The Woolstore's Architecture 
Prior to the 1850s wool storage was fragmented within Geelong. Few Geelong merchants handled wool exclusively. However, as the economic importance of wool began to rise, local wool brokers recognised the need for local auctions and sales. C.J Denny was a leading figure in creating collective action to commence wool auctions in Geelong. He proposed a series of objectives to establish a Local Wool Mart in Geelong. These were:
To concentrate into one spot a sufficient number of bales of all wools intended for public sale, as will afford owners an opportunity of comparing the condition of their respective clips, and to purchase, a ready and rapid examination of the lots.
To attract purchasers from all parties by the quantity and quality of the wool offered at each sale.
To lot off the wool…so as to increase the circle of purchasers. 
To avoid the expense of transmission of a re-shipment from the Melbourne wool warehouse.

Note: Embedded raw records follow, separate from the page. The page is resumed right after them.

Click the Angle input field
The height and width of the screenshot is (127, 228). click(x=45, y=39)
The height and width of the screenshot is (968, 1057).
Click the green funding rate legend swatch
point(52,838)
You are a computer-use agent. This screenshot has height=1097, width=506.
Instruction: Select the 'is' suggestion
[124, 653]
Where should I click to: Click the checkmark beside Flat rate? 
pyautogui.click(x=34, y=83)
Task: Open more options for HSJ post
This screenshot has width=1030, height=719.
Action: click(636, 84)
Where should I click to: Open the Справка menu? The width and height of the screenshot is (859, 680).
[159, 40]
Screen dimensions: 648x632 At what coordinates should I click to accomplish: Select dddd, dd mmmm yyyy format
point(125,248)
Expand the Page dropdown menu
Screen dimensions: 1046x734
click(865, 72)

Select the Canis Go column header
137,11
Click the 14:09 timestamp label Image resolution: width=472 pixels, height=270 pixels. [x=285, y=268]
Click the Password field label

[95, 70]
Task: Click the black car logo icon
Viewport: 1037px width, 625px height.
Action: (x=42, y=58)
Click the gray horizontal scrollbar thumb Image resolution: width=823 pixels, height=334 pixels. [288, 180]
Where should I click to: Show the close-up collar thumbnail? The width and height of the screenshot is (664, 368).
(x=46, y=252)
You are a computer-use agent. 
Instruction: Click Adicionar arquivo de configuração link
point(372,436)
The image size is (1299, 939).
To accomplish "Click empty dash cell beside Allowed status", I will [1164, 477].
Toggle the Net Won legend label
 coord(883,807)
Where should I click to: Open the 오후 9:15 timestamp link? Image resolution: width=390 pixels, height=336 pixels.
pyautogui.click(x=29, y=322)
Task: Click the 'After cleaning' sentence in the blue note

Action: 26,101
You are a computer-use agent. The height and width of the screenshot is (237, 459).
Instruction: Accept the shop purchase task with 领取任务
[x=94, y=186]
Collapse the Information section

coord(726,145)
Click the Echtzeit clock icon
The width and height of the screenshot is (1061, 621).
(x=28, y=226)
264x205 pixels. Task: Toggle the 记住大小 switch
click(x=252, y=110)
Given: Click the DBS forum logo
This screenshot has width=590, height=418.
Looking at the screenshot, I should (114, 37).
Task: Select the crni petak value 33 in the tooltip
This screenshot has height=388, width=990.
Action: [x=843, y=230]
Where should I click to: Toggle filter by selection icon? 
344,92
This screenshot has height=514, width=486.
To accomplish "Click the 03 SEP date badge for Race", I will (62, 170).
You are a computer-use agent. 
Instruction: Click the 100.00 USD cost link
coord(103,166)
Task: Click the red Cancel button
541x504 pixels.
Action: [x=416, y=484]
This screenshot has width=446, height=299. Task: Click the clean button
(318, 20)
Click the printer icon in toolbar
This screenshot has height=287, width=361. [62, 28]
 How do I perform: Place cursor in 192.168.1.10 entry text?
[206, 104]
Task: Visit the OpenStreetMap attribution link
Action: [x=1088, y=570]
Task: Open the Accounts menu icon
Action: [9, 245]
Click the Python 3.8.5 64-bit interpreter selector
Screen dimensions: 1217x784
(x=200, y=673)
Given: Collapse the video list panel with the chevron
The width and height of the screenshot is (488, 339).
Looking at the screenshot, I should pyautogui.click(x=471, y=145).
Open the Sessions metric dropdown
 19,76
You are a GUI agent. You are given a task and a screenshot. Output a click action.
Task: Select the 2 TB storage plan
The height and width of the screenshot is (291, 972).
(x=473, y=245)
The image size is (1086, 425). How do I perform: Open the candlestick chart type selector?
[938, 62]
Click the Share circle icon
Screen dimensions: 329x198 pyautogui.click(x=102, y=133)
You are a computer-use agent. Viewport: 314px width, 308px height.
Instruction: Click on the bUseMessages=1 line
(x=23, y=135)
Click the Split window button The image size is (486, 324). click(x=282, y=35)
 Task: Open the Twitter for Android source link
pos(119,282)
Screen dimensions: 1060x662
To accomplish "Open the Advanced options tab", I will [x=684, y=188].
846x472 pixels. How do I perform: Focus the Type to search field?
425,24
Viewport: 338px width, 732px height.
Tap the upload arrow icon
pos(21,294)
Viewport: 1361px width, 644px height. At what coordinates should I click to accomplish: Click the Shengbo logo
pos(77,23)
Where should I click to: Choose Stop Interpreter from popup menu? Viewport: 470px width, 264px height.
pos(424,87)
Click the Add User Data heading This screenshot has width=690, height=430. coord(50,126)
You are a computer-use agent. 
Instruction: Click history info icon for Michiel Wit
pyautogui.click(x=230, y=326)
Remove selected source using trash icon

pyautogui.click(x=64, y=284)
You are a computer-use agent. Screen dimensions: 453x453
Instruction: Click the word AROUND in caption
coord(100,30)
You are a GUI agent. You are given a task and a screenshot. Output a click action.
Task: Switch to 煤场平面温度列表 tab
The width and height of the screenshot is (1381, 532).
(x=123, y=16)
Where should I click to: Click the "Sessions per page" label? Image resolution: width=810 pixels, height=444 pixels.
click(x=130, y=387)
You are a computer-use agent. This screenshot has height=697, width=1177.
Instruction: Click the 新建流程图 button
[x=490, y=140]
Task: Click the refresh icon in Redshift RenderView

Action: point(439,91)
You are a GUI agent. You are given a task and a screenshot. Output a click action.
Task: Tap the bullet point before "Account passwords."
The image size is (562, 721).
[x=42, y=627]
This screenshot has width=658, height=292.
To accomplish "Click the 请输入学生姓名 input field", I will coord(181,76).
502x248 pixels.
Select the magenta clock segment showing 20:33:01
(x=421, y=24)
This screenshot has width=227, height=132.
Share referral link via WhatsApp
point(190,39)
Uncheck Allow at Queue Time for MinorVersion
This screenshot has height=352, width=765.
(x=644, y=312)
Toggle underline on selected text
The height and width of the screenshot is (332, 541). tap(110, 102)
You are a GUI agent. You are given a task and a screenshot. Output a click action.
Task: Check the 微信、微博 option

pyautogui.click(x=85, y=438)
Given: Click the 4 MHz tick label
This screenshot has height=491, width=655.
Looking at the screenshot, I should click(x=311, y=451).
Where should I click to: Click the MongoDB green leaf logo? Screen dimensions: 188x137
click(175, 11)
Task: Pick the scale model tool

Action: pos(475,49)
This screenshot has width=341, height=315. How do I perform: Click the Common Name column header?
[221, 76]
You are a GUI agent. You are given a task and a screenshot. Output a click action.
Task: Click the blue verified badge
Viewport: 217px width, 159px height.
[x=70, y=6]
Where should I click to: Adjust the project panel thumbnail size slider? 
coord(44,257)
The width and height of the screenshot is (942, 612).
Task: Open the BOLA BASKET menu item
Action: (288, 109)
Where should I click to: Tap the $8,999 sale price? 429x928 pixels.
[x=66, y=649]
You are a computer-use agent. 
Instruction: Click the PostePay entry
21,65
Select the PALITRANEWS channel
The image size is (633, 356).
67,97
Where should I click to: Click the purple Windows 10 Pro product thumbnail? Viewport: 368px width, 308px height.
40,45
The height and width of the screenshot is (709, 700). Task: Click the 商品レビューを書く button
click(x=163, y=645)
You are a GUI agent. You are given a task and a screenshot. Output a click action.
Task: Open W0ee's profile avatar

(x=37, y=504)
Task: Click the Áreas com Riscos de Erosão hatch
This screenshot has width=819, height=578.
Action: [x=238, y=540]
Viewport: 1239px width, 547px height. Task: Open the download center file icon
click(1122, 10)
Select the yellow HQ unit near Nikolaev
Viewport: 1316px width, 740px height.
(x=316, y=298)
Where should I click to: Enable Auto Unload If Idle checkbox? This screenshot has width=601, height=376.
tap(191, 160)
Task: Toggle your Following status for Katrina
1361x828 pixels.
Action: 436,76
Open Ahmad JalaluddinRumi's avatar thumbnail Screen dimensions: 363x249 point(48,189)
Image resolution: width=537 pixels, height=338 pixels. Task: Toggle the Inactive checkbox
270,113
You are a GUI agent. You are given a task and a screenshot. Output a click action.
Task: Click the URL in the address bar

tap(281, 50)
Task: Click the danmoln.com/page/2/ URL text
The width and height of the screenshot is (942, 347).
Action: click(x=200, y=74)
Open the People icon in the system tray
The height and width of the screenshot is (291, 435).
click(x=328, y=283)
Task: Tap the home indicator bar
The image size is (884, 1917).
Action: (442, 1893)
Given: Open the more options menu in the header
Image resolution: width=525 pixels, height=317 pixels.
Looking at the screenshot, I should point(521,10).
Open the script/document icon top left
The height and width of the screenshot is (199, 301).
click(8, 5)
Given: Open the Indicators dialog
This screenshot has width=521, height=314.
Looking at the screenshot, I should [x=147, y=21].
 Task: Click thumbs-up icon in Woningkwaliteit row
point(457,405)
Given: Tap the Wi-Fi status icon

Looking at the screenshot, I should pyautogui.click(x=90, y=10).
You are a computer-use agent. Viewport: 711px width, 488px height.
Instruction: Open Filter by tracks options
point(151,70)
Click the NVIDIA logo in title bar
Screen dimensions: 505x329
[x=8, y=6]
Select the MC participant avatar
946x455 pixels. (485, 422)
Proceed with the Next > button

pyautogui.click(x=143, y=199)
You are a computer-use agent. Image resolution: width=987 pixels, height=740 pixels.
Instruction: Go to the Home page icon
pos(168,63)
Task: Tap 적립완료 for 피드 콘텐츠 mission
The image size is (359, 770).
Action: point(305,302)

These aims served to influence the design of Woolstores that were built in Geelong. Subsequent stores were required to meet certain demands. This included the parameters of location, light, space, size, handling facilities and ventilation. In 1857, C.J Dennys conducted the first wool auction in Geelong. As the wool industry expanded, large numbers of modern Woolstores were built, altered, and extended.

Dennys Lascelles & Co. 
In 1872, Dennys Lascelles bluestone Woolstore was erected. Architect Jacob Pitman designed the basement of the building and Jonathan Coulson designed the remainder of the building. The Woolstore measured 132 x 64 ft.

Windows featured on every side of the building. These were incorporated with the intention that two rows of bales could be placed between each window, leaving a well-lighted passage between each double row of bales. These windows also allowed for adequate ventilation. The cellar, used for the sale of hides and skins, included a cement floor. With the light from the windows, this feature was intended to ensure ideal temperatures in summer and winter. A pivotal feature of the building was the show floor that measured 129 x 61 ft. The walls and ceilings were painted pale grey to control lighting. This was to enable buyers and growers a high standard of visibility when inspecting products. The Woolstore is positioned on a slight incline, affording facilities for waggons to load and unload on the ground floor.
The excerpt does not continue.